Home Loan Mortgage Logo

We chose to analyze the Home Mortgage Disclosure Act, a law established in 1975 which required banks to publish information on loans that they have given out. This act was created to attempt to identify systemic discrimination within the home mortgage system of the US. Because the dataset is massive, we filtered the data to include the lending activities of The Bank of America in the state of Oregon during the year 2024. The dataset consists of 99 columns and 2252 rows, with each column representing a specific variable and each row representing an individual mortgage. As a group, we decided that race and ethnicity would likely be the biggest factor when it came to discrimination, so we decided to focus on the equitability of these data fields. 

We first performed a deconstructive analysis on the data sets, looking at specific descriptors such as applicant_race and applicant_ethnicity. In the applicant_race category we found that there were only 18 possible values with 13 of those 18 describing asian and pacific islander groups, while values such as white and black/african american had 0 other options or descriptors. For the applicant_ethnicity category, the only options available are hispanic or latino with a couple of broad descriptors, or not hispanic or latino. This skew in representation creates blind spots in the data which do not allow us to see unethical practices, which was the purpose for the creation of this data set. If certain races that face discrimination are grouped into the same category as races that are not, it will dilute the discrimination that can be seen in the data for that specific group. 
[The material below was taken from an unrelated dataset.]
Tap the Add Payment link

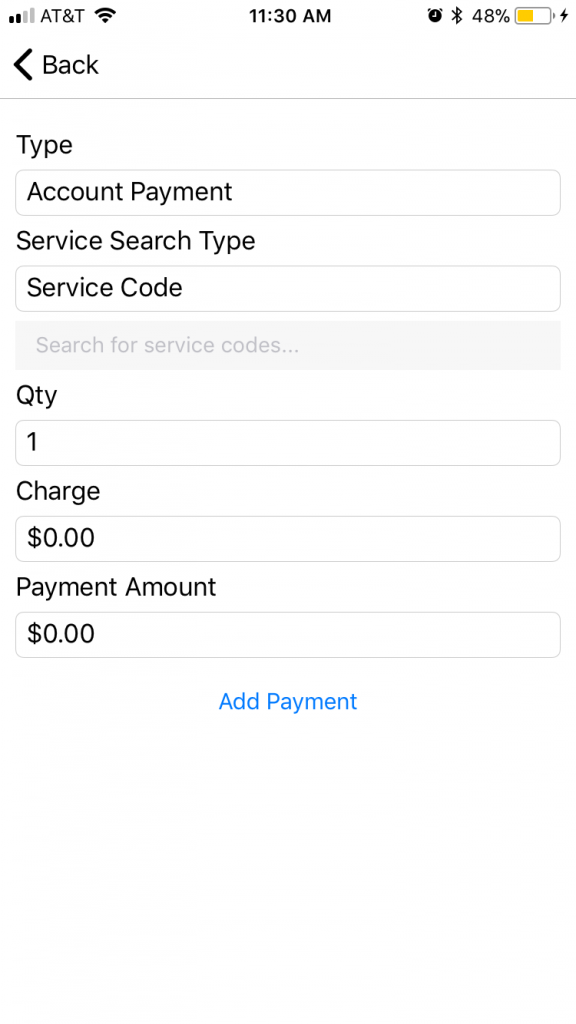tap(288, 701)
Using Koopman’s method of examining the micro level of the format, we found what values were allowed in each data field. After reviewing what was allowed, we used Poirier’s method of deconstructive reading to find what values are left out of the data set. We found many races and ethnicities were not represented which reinforced our findings from our deconstructive analysis. Through the analysis of this dataset, we found that the broad categories used for race and ethnicity are not accurate descriptors and misrepresent many groups by grouping them into broader categories. This leads to the data not being accurately reflected in the set, making us unable to identify discrimination of specific groups such as black and Middle Eastern individuals. 
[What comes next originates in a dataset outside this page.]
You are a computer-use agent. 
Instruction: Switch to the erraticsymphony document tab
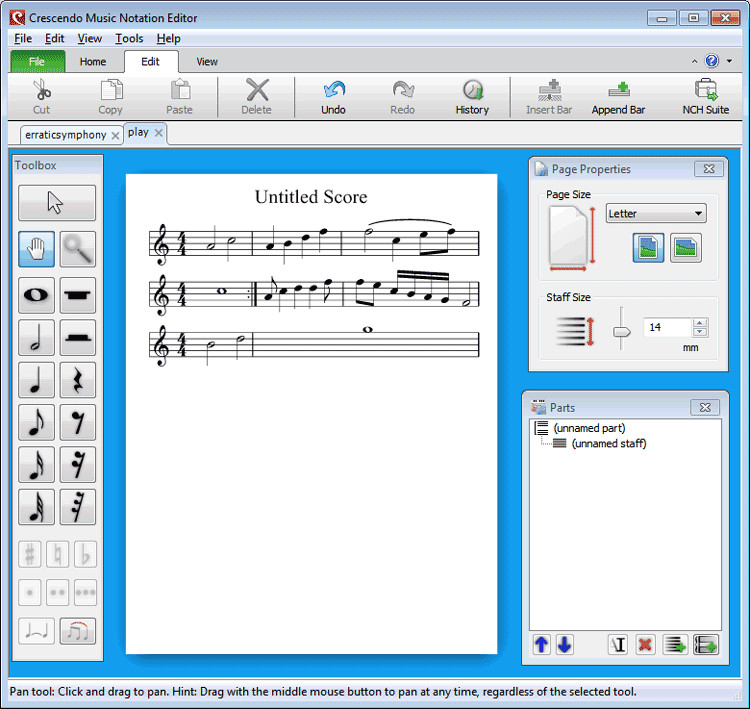point(66,135)
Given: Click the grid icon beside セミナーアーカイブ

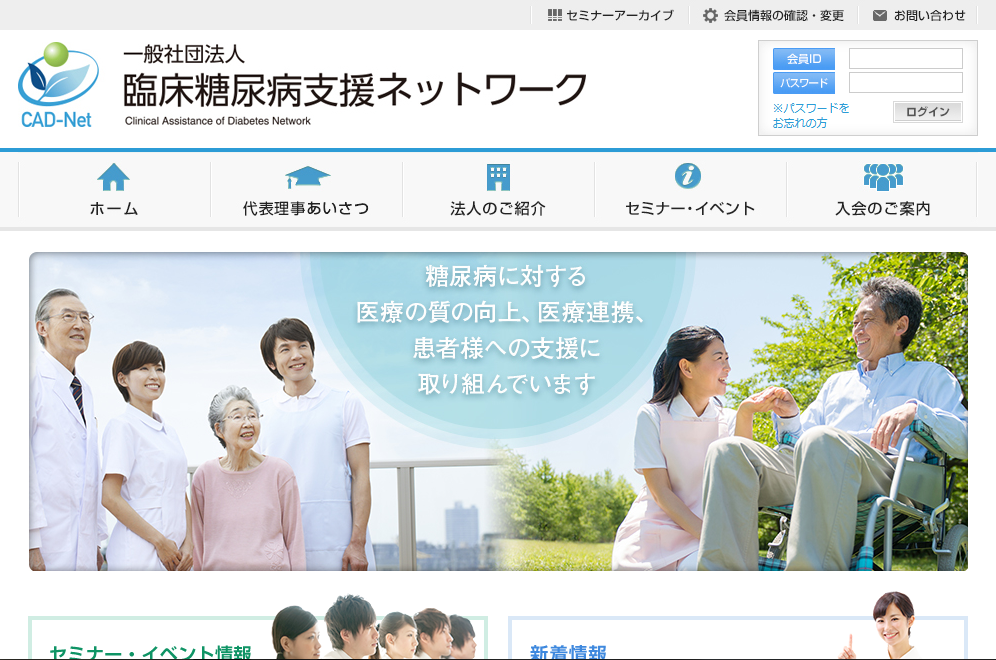Looking at the screenshot, I should [x=555, y=15].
In conclusion, we found that black and Middle Eastern individuals are less likely to get mortgage options. We also found that the loans given to these groups are often much worse than those given to their white counterparts. Without having proper definitions for these terms we obscure our ability to see discrimination within the dataset. 

Term and Year
Winter 2026
Category
Bias & Equality
Short Summary

The HMDA Mortgage data set consist of 143349 rows and 99 columns of data from Oregon, 2024, consisting of variables such as race, ethnicity, sex, interest rate, property value, etc, which determine the loans given to applicants.